Re: [PATCH libmnl] nlmsg, attr: fix false positives when validating buffer sizes

[Jeremy Sowden <jeremy@azazel.net>]

[-- Attachment #1: Type: text/plain, Size: 4627 bytes --]

On 2023-09-11, at 23:17:01 +0200, Pablo Neira Ayuso wrote:
> On Mon, Sep 11, 2023 at 09:30:26PM +0100, Jeremy Sowden wrote:
> > On 2023-09-11, at 21:24:05 +0200, Pablo Neira Ayuso wrote:
> > > On Mon, Sep 11, 2023 at 09:21:50PM +0200, Pablo Neira Ayuso wrote:
> > > > On Sun, Sep 10, 2023 at 09:30:18PM +0100, Jeremy Sowden wrote:
> > > > > `mnl_nlmsg_ok` and `mnl_attr_ok` both expect a signed buffer
> > > > > length value, `len`, against which to compare the size of the
> > > > > object expected to fit into the buffer, because they are intended
> > > > > to validate the length and it may be negative in the case of
> > > > > malformed messages.  Comparing this signed value against unsigned
> > > > > operands leads to compiler warnings, so the unsigned operands are
> > > > > cast to `int`.  Comparing `len` to the size of the structure is
> > > > > fine, because the structures are only a few bytes in size.
> > > > > Comparing it to the length fields of `struct nlmsg` and `struct
> > > > > nlattr`, however, is problematic, since these fields may hold
> > > > > values greater than `INT_MAX`, in which case the casts will yield
> > > > > negative values and result in false positives.
> > > > > 
> > > > > Instead, assign `len` to an unsigned local variable, check for
> > > > > negative values first, then use the unsigned local for the other
> > > > > comparisons, and remove the casts.
> > > > > 
> > > > > Closes: https://bugzilla.netfilter.org/show_bug.cgi?id=1691
> > > > > Signed-off-by: Jeremy Sowden <jeremy@azazel.net>
> > > > > ---
> > > > >  src/attr.c  | 9 +++++++--
> > > > >  src/nlmsg.c | 9 +++++++--
> > > > >  2 files changed, 14 insertions(+), 4 deletions(-)
> > > > > 
> > > > > diff --git a/src/attr.c b/src/attr.c
> > > > > index bc39df4199e7..48e95019d5e8 100644
> > > > > --- a/src/attr.c
> > > > > +++ b/src/attr.c
> > > > > @@ -97,9 +97,14 @@ EXPORT_SYMBOL void *mnl_attr_get_payload(const struct nlattr *attr)
> > > > >   */
> > > > >  EXPORT_SYMBOL bool mnl_attr_ok(const struct nlattr *attr, int len)
> > > > 
> > > > Maybe turn this into uint32_t ?
> > > 
> > > Actually, attribute length field is 16 bits long, so it can never
> > > happen that nla_len will underflow.
> > 
> > Oh, yeah.  Sorry.  I Thought I'd checked that.  I think my version
> > without the casts is still tidier.  My preference would be to keep the
> > nlattr change but amend the commit message, but if you prefer I'll drop
> > it.
> 
> I would prefer to update documentation and drop the change for nlattr.

No problem.
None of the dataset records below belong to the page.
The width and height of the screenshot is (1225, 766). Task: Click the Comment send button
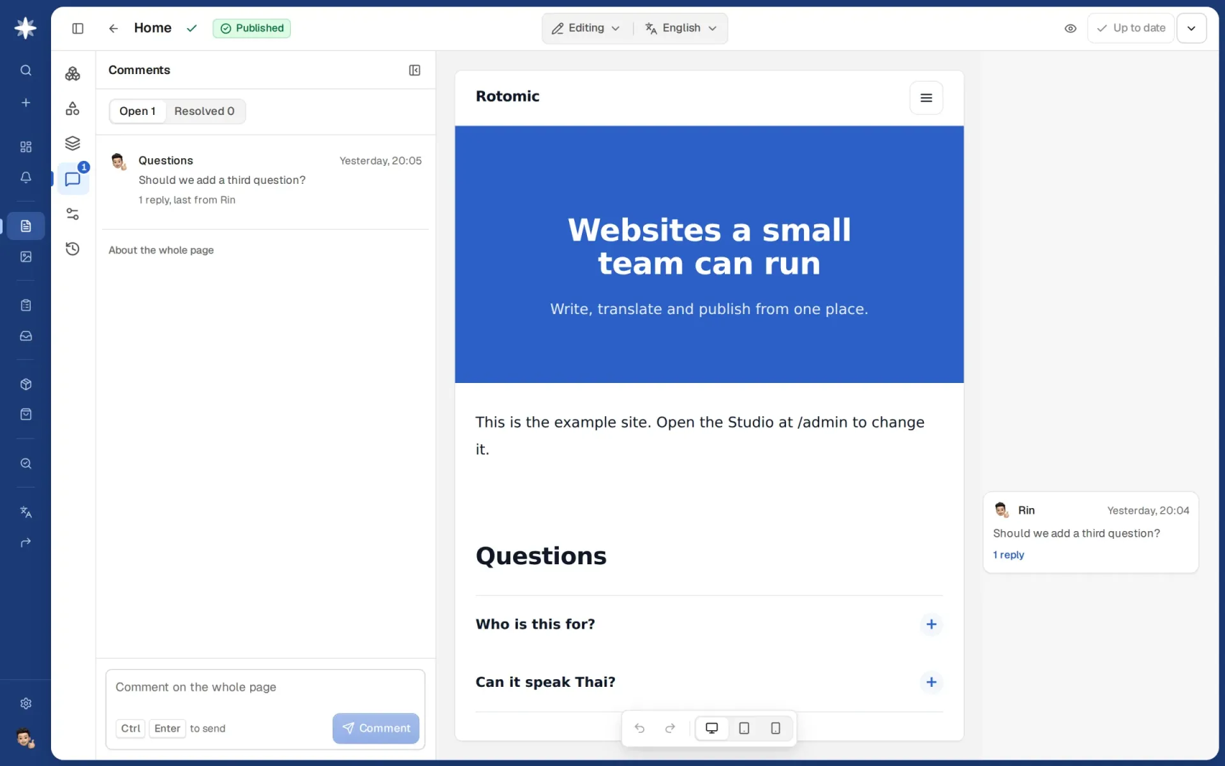tap(376, 728)
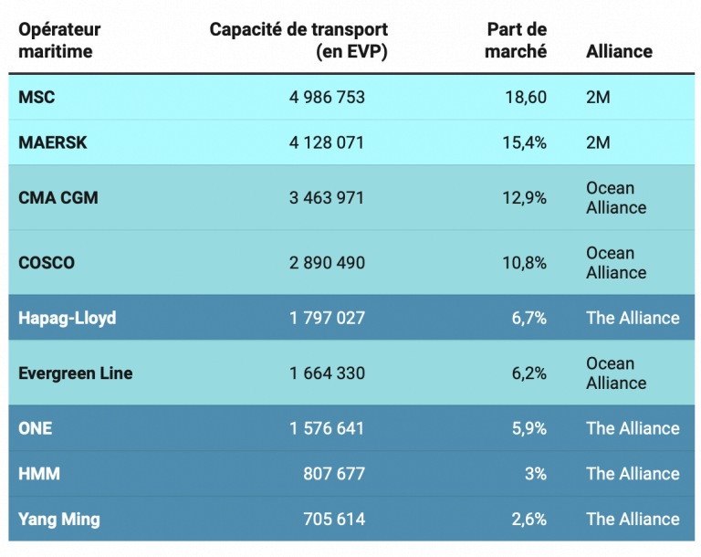Click the MAERSK operator name

pos(52,142)
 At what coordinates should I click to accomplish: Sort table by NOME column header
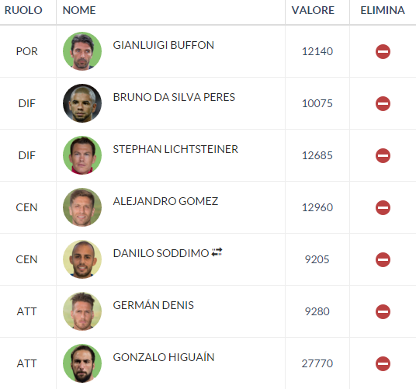[x=79, y=10]
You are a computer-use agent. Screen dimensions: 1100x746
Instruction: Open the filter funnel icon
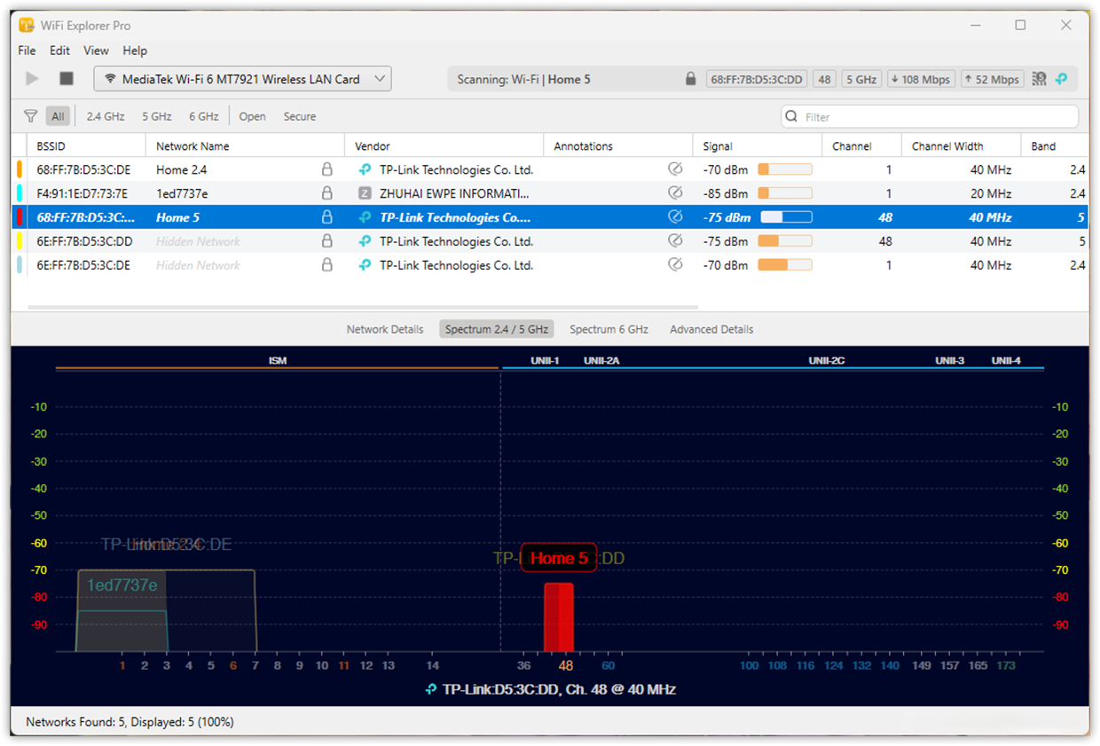click(x=30, y=115)

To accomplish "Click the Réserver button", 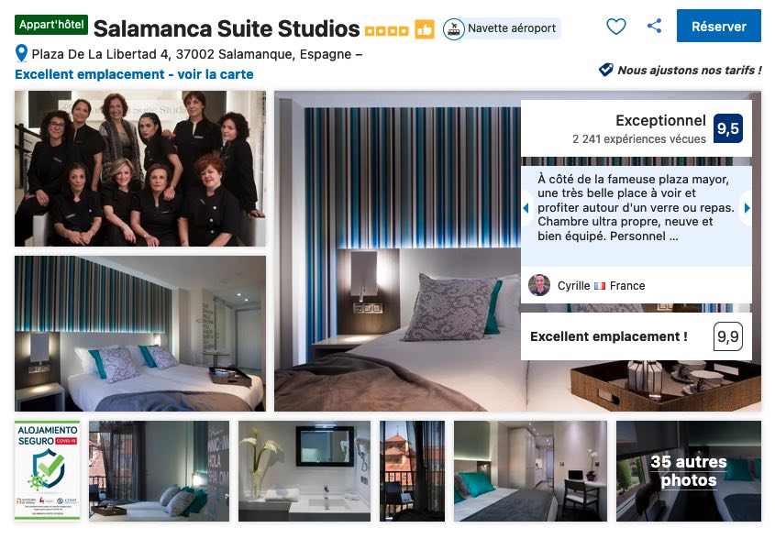I will 719,27.
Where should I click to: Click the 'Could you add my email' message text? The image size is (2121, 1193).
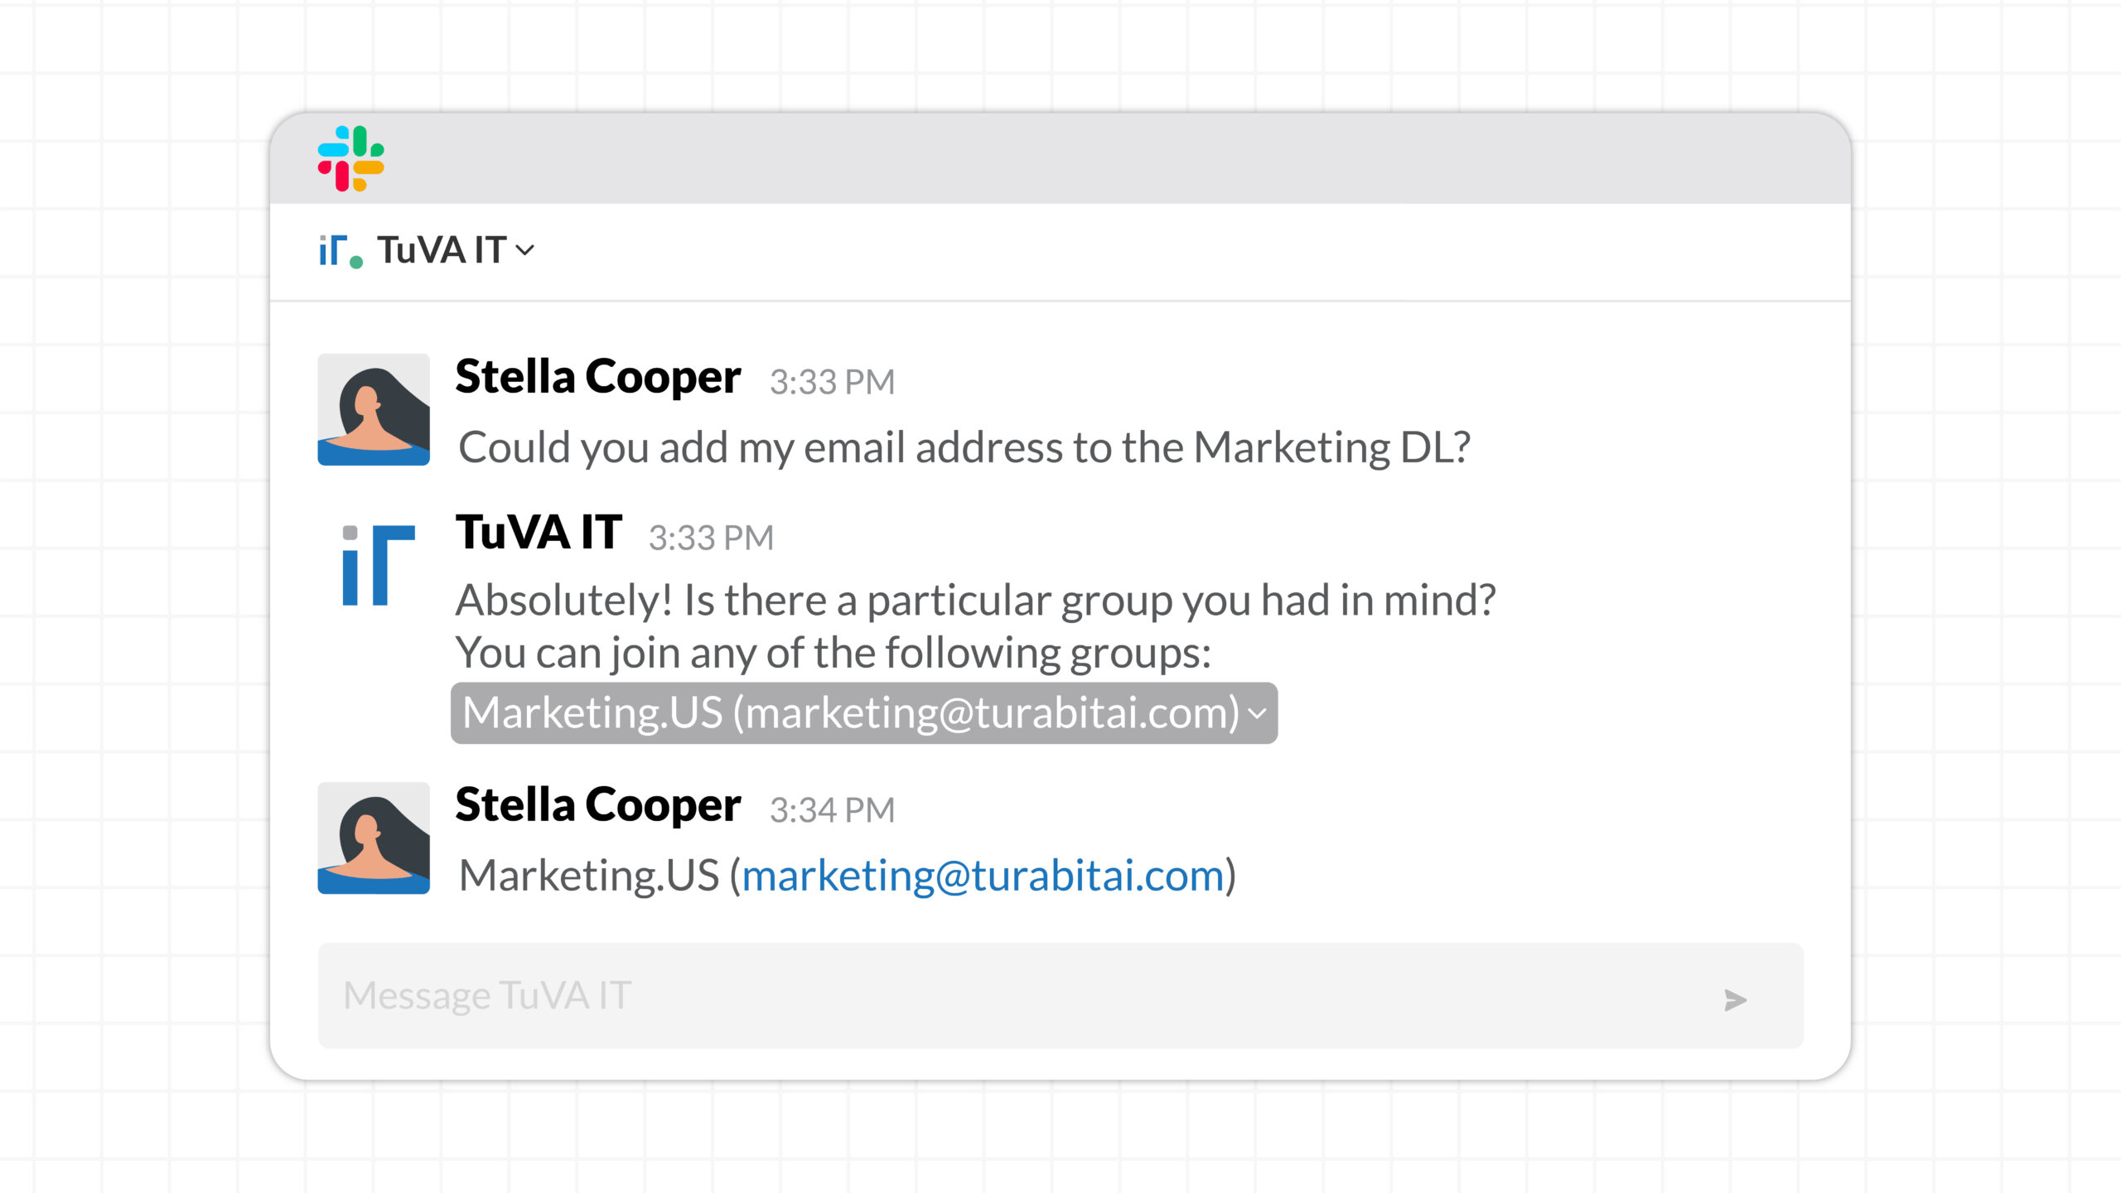(x=964, y=448)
I'll drop it.

> For mnl_attr_ok(), this should be sufficient?
> 
>         if (len < 0)
>                 return false;
> 
> to reject buffer larger that 2^31 (2 GBytes) or when length goes
> negative (malformed netlink message in the buffer).
> 
> BTW, this _trivial_ function is modeled after nlmsg_ok() in the
> kernel...
> 
> On Sun, Sep 10, 2023 at 09:30:18PM +0100, Jeremy Sowden wrote:
> > `mnl_nlmsg_ok` and `mnl_attr_ok` both expect a signed buffer length
> > value, `len`, against which to compare the size of the object expected
> > to fit into the buffer, because they are intended to validate the length       
> > and it may be negative in the case of malformed messages.  Comparing           
> > this signed value against unsigned operands leads to compiler warnings,        
> > so the unsigned operands are cast to `int`.
> 
> Did you see such compiler warning? If so, post it in commit
> description.
> 
> > Comparing `len` to the size of the structure is fine, because
> > the structures are only a few bytes in size. Comparing it to
> > the length fields of `struct nlmsg` and `struct nlattr`,
> > however, is problematic, since these fields may hold values greater
> > than `INT_MAX`, in which case the casts will yield negative values
> > and result in false positives.
> 
> Yes, but the early check for negative length prevents this after this
> patch, correct?

The problem arises if `len` is positive and `nlh->nlmsg_len` is larger
than INT_MAX.  In that case:

  len >= (int)sizeof(struct nlmsghdr)

succeeds because `len` is positive, and:

  (int)nlh->nlmsg_len <= len

succeeds because the cast yields a negative value, so we get a false
positive.

> > Instead, assign `len` to an unsigned local variable, check for negative        
> > values first, then use the unsigned local for the other comparisons, and       
> > remove the casts.
> 
> Makes sense.
> 
> Probably I'm getting confused with this large patch description :)

I'll trim it down. :)

J.

[-- Attachment #2: signature.asc --]
[-- Type: application/pgp-signature, Size: 833 bytes --]